BRASIL – Disputa entre Big Techs e Teles em torno de taxa de rede gera impasse no Brasil
A Conexis Brasil Digital, representante das empresas de telecomunicações e conectividade, defende a necessidade de as “big techs” provedoras de conteúdo digital contribuírem para o uso massivo das redes de telecomunicações. Segundo a entidade, as “big techs” são responsáveis por mais de 82% do tráfego total nas redes móveis, sem fazer qualquer contribuição para melhorar a qualidade das redes. Além disso, o crescimento do uso das redes tem sido um desafio para os investimentos das operadoras, especialmente considerando a queda nas receitas de telecomunicações nos últimos cinco anos.

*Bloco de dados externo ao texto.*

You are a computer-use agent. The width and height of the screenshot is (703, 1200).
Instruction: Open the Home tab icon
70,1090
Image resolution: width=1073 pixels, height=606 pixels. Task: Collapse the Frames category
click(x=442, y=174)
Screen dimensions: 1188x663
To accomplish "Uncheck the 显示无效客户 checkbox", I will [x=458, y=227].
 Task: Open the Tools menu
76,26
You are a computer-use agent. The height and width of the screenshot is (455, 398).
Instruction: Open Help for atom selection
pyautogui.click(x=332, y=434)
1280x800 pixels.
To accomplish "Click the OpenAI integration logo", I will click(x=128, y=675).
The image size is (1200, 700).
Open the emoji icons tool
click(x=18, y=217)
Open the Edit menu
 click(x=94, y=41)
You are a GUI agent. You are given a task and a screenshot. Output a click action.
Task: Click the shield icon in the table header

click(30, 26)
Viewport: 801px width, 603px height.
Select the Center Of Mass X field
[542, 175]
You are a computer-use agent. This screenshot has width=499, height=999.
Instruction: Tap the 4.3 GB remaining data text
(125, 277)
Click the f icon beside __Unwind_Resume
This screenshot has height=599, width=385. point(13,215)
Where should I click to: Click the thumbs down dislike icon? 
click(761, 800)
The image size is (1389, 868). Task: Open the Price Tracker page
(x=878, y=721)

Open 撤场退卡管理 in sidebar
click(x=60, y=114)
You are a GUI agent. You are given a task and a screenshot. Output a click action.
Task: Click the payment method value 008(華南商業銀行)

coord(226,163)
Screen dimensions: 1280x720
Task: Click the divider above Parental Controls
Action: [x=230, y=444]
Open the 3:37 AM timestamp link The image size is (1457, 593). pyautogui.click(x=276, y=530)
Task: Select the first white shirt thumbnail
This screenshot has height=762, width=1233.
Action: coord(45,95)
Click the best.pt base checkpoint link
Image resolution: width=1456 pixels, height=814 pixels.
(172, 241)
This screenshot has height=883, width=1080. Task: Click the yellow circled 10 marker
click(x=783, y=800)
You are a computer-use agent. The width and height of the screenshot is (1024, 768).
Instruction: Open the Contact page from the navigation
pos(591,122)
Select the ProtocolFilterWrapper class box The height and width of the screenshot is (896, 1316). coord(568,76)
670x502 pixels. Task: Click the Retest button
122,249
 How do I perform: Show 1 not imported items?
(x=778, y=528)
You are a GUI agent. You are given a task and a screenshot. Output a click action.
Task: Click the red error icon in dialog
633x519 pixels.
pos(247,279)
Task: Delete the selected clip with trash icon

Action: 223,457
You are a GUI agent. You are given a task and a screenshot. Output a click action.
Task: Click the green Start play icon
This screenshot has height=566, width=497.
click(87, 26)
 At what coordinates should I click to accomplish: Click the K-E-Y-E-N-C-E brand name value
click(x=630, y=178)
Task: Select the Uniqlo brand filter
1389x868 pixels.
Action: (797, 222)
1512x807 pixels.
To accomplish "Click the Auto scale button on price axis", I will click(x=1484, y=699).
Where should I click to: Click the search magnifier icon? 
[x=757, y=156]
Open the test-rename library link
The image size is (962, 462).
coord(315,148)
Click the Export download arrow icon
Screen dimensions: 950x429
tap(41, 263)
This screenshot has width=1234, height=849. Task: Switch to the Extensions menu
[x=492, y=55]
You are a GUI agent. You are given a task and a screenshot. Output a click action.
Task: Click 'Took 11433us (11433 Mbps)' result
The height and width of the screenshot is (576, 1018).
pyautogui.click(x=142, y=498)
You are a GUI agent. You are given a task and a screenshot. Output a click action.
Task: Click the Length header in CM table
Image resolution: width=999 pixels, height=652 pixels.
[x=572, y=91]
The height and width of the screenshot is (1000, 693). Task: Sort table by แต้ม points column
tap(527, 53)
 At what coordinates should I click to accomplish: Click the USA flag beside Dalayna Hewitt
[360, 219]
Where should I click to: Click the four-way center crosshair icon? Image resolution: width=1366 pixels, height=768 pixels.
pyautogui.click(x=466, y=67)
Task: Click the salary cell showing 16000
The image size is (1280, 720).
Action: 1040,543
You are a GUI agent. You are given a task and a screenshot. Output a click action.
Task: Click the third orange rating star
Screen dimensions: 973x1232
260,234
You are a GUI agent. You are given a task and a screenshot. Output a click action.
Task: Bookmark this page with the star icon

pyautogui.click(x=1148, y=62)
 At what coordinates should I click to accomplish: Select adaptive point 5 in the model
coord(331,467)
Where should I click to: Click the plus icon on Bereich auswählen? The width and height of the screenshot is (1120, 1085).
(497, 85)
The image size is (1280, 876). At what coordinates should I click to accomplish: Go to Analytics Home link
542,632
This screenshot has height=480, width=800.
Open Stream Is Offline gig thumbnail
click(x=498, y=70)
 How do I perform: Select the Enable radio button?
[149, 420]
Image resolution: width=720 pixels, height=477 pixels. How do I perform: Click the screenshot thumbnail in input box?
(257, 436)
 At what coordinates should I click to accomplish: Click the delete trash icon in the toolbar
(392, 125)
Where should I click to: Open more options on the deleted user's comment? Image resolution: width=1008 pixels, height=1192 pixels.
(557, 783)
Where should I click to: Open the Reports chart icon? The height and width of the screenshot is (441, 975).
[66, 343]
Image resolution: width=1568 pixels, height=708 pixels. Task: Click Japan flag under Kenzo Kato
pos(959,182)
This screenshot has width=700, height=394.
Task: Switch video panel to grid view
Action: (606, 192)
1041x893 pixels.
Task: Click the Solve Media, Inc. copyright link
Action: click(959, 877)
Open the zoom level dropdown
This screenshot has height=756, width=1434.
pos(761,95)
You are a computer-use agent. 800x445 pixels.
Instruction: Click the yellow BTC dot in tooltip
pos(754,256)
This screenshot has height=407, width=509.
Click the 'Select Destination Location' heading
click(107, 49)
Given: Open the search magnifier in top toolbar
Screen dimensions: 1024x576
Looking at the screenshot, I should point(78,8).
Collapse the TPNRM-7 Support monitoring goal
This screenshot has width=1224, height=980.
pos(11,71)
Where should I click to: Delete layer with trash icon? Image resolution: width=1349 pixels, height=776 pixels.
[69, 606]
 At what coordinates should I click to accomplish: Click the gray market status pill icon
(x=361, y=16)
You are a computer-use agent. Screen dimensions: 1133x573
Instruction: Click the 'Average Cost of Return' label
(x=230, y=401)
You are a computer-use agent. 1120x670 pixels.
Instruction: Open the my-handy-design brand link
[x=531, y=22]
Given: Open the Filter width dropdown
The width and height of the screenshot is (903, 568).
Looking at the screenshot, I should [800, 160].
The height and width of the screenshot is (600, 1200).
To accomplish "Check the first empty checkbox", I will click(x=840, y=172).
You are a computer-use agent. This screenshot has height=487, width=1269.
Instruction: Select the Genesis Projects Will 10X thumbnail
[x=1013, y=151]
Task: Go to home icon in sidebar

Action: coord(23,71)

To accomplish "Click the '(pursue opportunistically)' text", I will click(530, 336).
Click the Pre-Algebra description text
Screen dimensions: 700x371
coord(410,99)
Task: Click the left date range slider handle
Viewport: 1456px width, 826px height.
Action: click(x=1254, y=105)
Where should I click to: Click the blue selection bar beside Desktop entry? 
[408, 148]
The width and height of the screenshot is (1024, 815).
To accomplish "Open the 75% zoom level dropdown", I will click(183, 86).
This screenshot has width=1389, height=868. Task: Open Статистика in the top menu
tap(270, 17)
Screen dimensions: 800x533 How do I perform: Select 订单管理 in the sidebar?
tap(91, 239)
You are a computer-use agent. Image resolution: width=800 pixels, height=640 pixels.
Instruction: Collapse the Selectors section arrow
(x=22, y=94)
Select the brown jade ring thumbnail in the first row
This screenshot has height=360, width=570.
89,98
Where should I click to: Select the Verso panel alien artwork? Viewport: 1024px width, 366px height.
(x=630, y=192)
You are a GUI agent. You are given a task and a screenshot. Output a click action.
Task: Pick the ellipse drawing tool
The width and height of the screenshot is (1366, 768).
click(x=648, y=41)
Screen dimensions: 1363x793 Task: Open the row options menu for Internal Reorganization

Diante dessa possibilidade de nova taxa, gigantes das “big techs” como Google, Meta, Netflix, Kwai, Mercado Livre e Amazon, juntamente com outras associações, formaram a Aliança pela Internet Aberta (AIA). A entidade tem como propósito evitar a nova taxa sugerida pelas empresas operadoras de telecomunicações. Segundo o ex-deputado Alexandre Molon, presidente da AIA, as pessoas pagam pelo acesso à internet para ter acesso aos conteúdos disponíveis, e a infraestrutura usada para viabilizar o serviço de internet é custeada pelos consumidores que já pagam pelo serviço.
A Agência Nacional de Telecomunicações (Anatel) planeja promover uma série de debates sobre a cobrança da nova taxa no início de 2024, incluindo uma tomada de subsídios e uma consulta pública sobre o tema. Porém, a nova taxa proposta pelas teles preocupa setores como a saúde digital, a inteligência artificial, as startups, a cultura, o entretenimento e o acesso à internet em regiões não atendidas pelos grandes provedores.
O debate em torno da divisão justa dos custos de manutenção da infraestrutura necessária à prestação do serviço de internet continuará nos próximos meses, com potenciais impactos em diferentes setores da economia e na vida cotidiana dos cidadãos brasileiros.